Rheumatoid Arthritis

Rheumatology

Overview

Rheumatoid arthritis (RA) is a chronic, systemic autoimmune disease defined by persistent synovial inflammation that, if untreated, produces progressive joint destruction, disability, and excess cardiovascular mortality. It affects around 1% of the UK population with a 3:1 female-to-male predominance and peak onset between 40 and 60 years. Presentation is typically a symmetrical inflammatory polyarthritis of the small joints of the hands and feet with prolonged morning stiffness, fatigue, and constitutional symptoms. Early diagnosis is critical: NICE NG100 mandates urgent rheumatology referral for any suspected persistent synovitis, with a 3-month window of opportunity in which DMARD therapy maximises the chance of remission and prevents irreversible joint damage.

Anatomy & Pathophysiology

RA targets the synovial joint. In genetically susceptible individuals (HLA-DR4 shared epitope, ~60-70% of patients), environmental triggers drive autoimmunity. Smoking is the dominant modifiable risk, particularly for seropositive disease. Citrullination of self-proteins generates anti-citrullinated protein antibodies (anti-CCP), often years before clinical symptoms. Rheumatoid factor, an IgM antibody against IgG Fc, is present in around 70% but is non-specific and is also found in chronic infection, other autoimmune disease, and ~5% of healthy adults.

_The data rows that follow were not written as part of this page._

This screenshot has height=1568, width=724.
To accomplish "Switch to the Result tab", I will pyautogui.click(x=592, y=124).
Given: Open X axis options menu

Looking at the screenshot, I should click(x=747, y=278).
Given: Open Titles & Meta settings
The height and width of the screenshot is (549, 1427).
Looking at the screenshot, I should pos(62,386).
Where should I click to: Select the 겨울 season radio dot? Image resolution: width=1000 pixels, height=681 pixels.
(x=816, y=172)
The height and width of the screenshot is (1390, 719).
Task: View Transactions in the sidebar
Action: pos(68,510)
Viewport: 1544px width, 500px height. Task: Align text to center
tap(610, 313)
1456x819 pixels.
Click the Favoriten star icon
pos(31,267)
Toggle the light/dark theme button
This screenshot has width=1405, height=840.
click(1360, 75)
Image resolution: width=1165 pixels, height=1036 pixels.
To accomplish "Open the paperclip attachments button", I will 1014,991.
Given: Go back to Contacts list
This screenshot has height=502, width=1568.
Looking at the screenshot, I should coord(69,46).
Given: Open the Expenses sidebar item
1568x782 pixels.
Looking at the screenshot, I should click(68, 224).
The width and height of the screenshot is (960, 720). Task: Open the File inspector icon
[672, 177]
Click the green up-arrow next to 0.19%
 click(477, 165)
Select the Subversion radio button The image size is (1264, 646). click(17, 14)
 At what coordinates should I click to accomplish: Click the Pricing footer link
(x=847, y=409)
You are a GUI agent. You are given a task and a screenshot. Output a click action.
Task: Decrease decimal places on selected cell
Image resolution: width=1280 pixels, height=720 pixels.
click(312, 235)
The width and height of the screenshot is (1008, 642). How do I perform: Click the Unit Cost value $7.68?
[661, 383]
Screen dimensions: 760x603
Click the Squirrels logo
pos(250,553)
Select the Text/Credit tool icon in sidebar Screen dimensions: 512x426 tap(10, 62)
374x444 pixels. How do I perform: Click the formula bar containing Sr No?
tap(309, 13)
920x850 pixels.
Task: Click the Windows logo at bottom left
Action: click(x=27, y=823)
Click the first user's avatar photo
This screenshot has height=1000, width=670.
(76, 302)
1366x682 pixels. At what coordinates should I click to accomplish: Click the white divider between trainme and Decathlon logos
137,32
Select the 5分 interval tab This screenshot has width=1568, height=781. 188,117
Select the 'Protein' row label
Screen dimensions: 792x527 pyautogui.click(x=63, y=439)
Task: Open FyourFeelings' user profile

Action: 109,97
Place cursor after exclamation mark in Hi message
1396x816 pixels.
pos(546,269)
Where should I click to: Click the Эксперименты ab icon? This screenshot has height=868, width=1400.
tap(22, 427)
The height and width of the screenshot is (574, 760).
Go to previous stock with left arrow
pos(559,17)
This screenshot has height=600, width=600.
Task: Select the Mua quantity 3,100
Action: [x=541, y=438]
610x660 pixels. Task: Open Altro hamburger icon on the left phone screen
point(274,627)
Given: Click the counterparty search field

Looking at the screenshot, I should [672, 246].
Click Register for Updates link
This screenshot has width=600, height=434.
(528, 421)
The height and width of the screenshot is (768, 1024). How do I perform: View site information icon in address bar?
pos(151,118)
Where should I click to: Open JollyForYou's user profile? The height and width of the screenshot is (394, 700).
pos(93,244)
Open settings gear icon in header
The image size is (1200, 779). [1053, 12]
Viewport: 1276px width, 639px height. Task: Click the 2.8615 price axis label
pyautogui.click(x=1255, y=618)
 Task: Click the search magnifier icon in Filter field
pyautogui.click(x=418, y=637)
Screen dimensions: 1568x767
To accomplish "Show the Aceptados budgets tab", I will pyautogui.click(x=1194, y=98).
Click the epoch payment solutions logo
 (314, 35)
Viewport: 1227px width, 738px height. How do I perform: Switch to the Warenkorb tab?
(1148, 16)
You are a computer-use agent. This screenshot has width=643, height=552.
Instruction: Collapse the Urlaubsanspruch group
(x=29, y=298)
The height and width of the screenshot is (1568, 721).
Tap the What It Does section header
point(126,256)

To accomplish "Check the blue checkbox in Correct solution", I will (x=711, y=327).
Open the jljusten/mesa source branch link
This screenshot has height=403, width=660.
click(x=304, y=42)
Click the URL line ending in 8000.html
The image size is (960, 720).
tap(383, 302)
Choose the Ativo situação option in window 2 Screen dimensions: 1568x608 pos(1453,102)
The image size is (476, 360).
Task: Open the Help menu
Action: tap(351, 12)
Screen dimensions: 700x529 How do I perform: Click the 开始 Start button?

T cells, B cells, and macrophages infiltrate the synovium, which thickens into invasive pannus. TNF-alpha is the dominant cytokine and the target of first-line biologics; IL-6 and IL-1 amplify systemic disease. RANKL upregulation activates osteoclasts at the bare areas, producing the characteristic marginal erosions seen on radiographs. Joint destruction is progressive and irreversible if inflammation persists, while circulating cytokines drive anaemia of chronic disease, fatigue, and accelerated atherosclerosis, the leading cause of death in RA.\n\nClassic joint distribution: MCP, PIP, wrist, MTP, and cervical spine (C1/C2). DIP joints, the lumbar spine, and the sacroiliac joints are typically spared. Involvement of any spared joint argues against RA and should redirect the differential.

Clinical Pearl
  • RA targets MCP, PIP, wrist, and MTP joints. DIP involvement suggests OA or psoriatic arthritis.
  • The hallmark pathology is invasive pannus producing marginal bone erosion at the bare areas.
  • TNF-alpha is the dominant cytokine and the target of first-line biologics; IL-6 and IL-1 amplify systemic disease.
  • Anti-CCP is more specific than RF and may be positive years before clinical symptoms.
  • HLA-DR4 shared epitope is the strongest genetic association; smoking is the dominant modifiable risk.